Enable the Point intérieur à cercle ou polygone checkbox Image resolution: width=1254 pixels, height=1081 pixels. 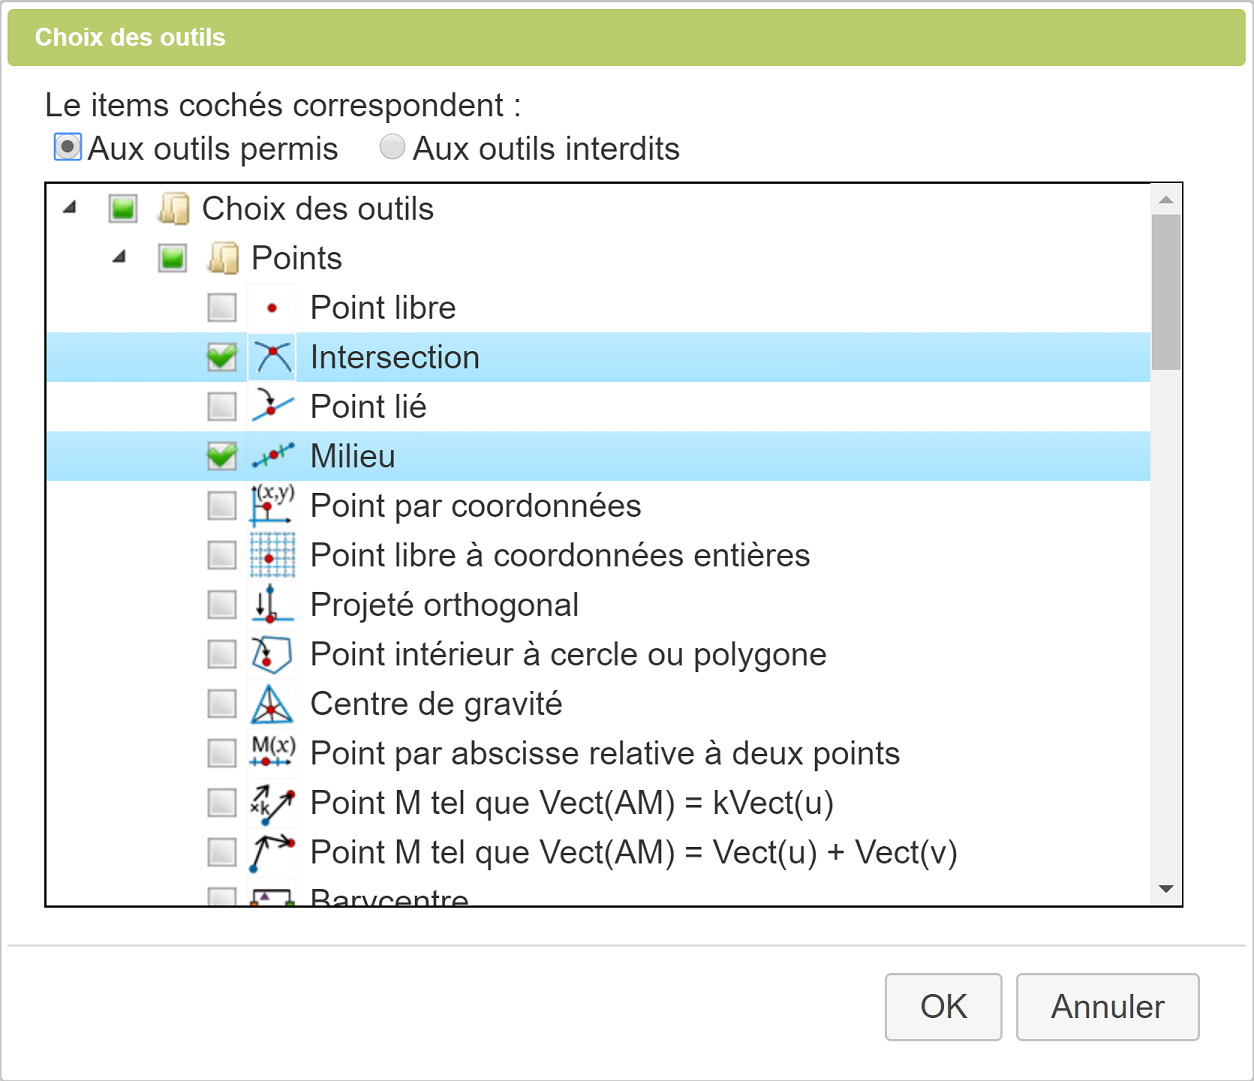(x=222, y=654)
* * *
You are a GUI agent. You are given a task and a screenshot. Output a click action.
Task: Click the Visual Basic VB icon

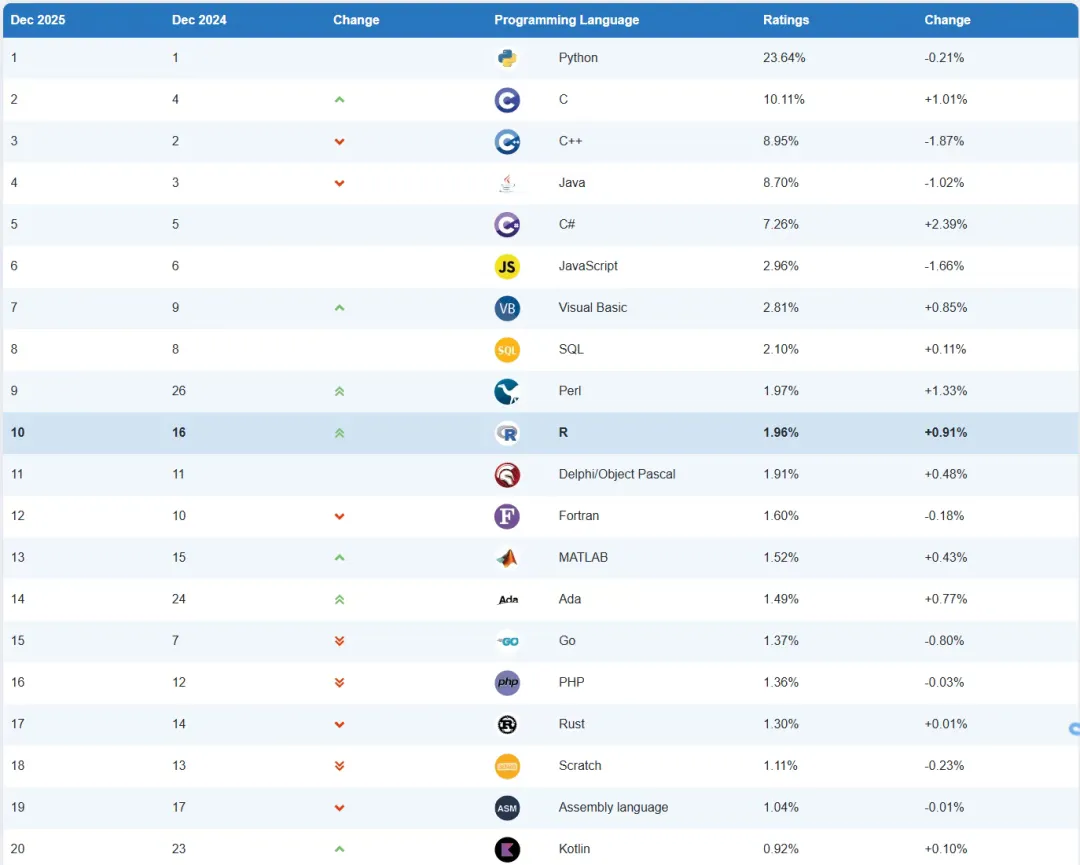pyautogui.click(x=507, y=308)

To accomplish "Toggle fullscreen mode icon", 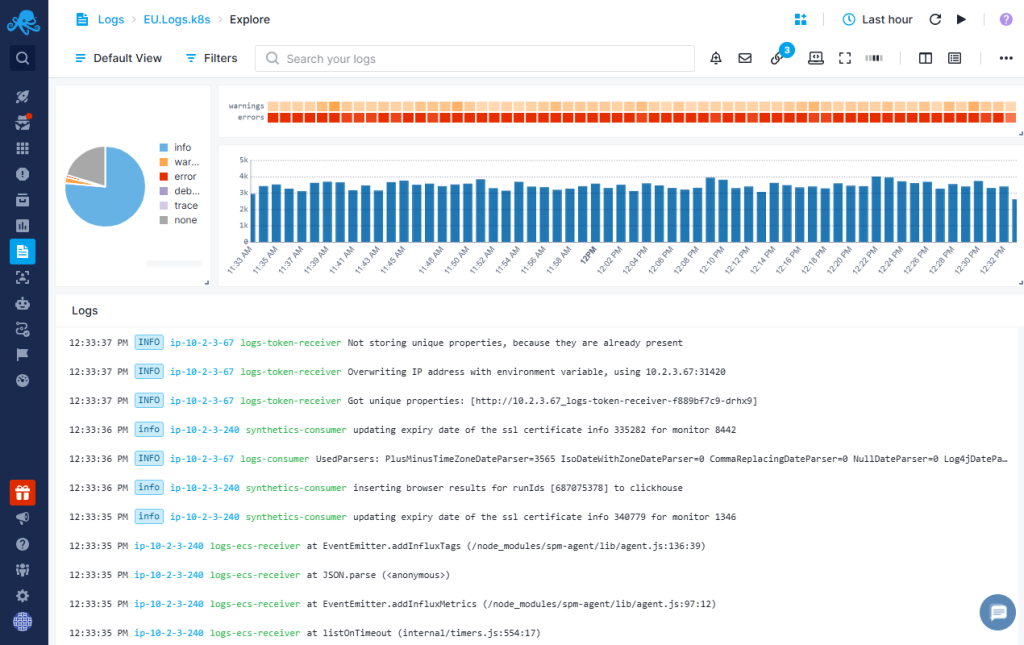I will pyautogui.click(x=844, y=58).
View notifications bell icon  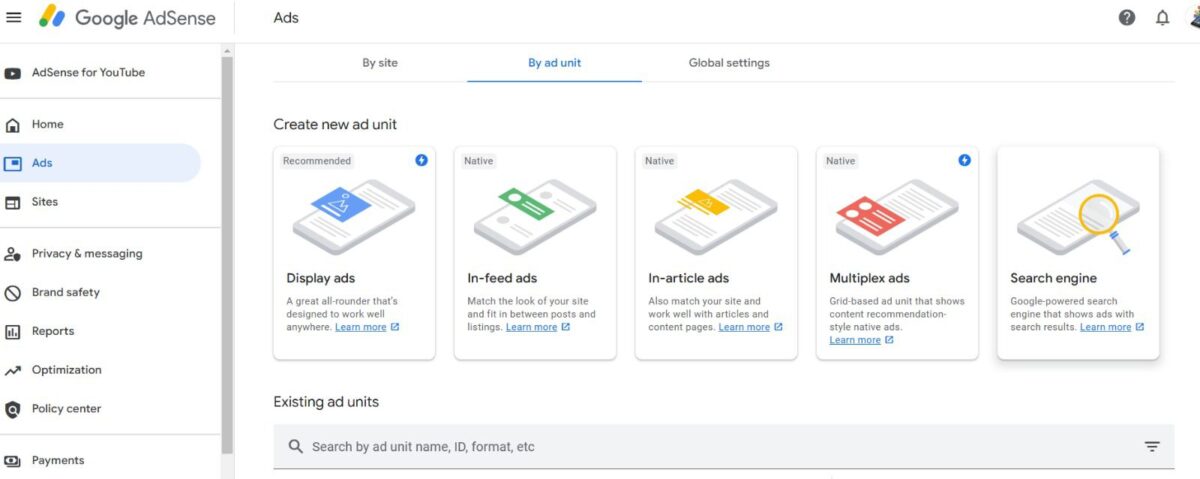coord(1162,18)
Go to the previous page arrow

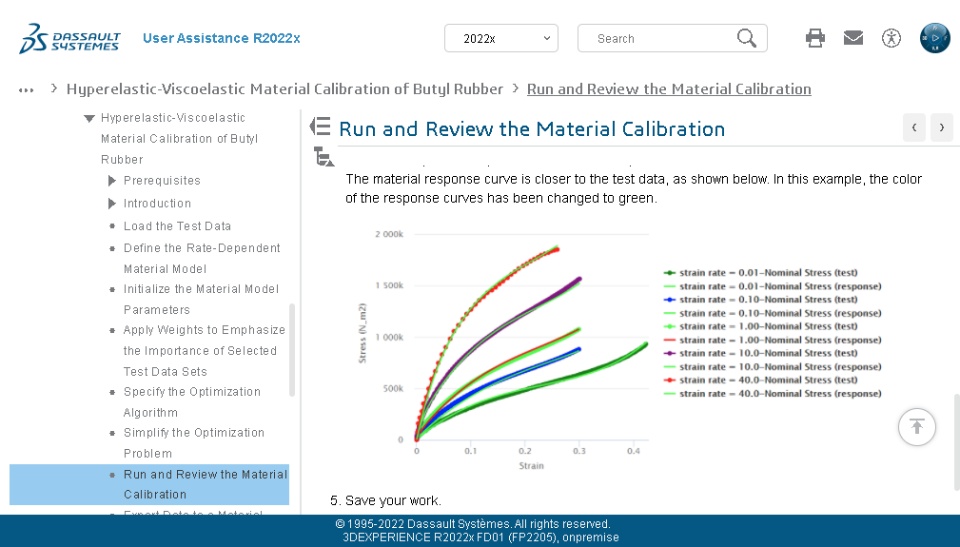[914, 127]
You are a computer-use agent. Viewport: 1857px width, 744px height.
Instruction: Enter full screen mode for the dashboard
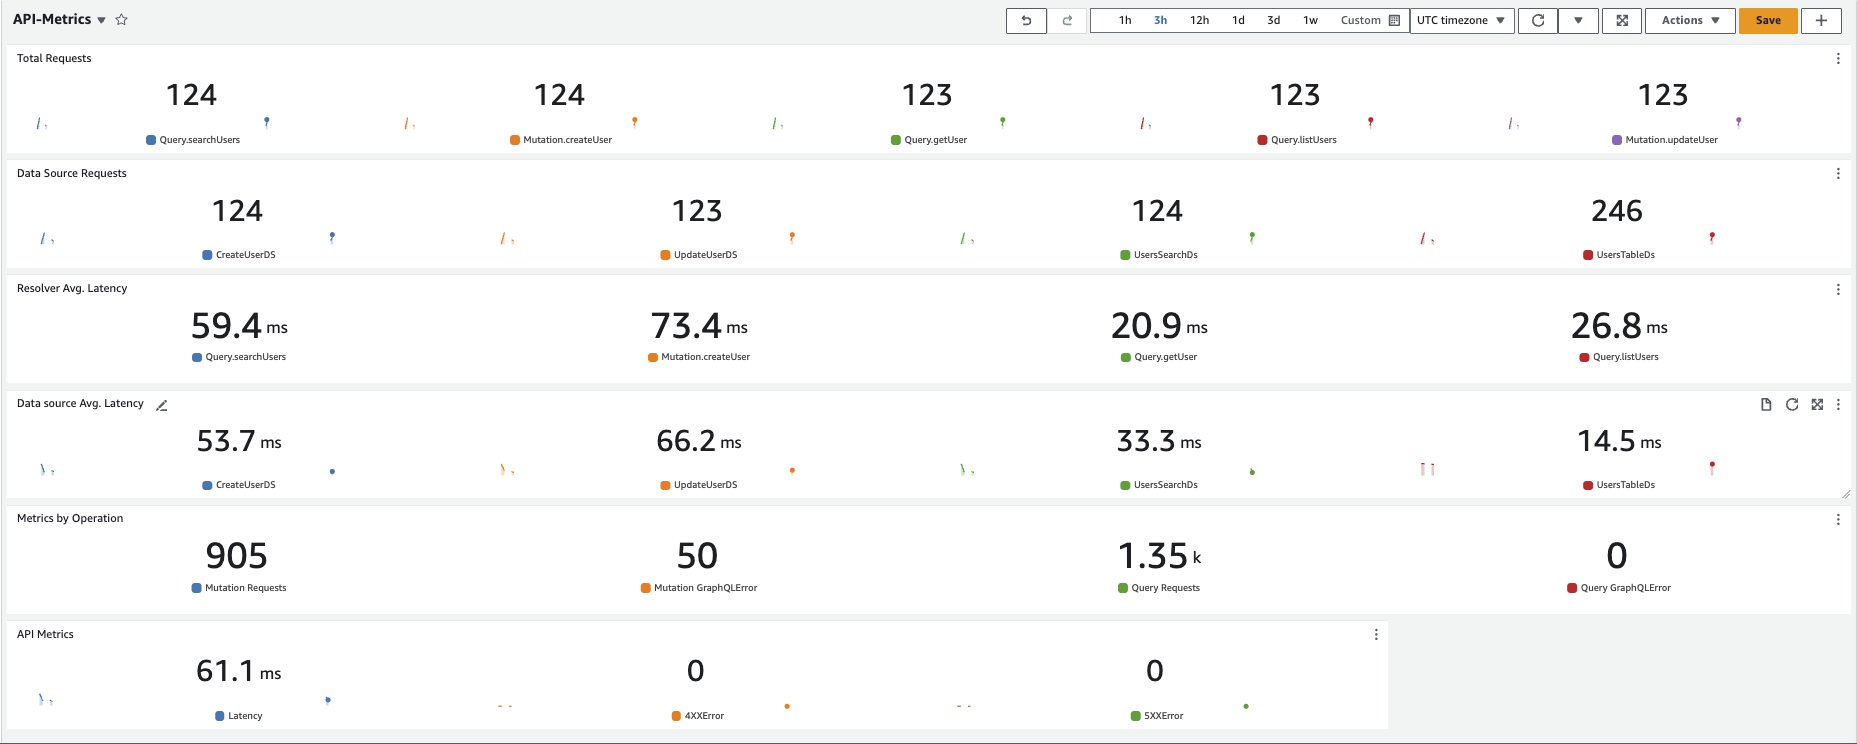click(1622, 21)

Task to carry out:
Go through the listing above and find each line that contains "agent", then copy it.

Written answer:
You are a GUI agent. You are given a task and a screenshot. Output a click action.
You are a computer-use agent. Viewport: 1857px width, 744px height.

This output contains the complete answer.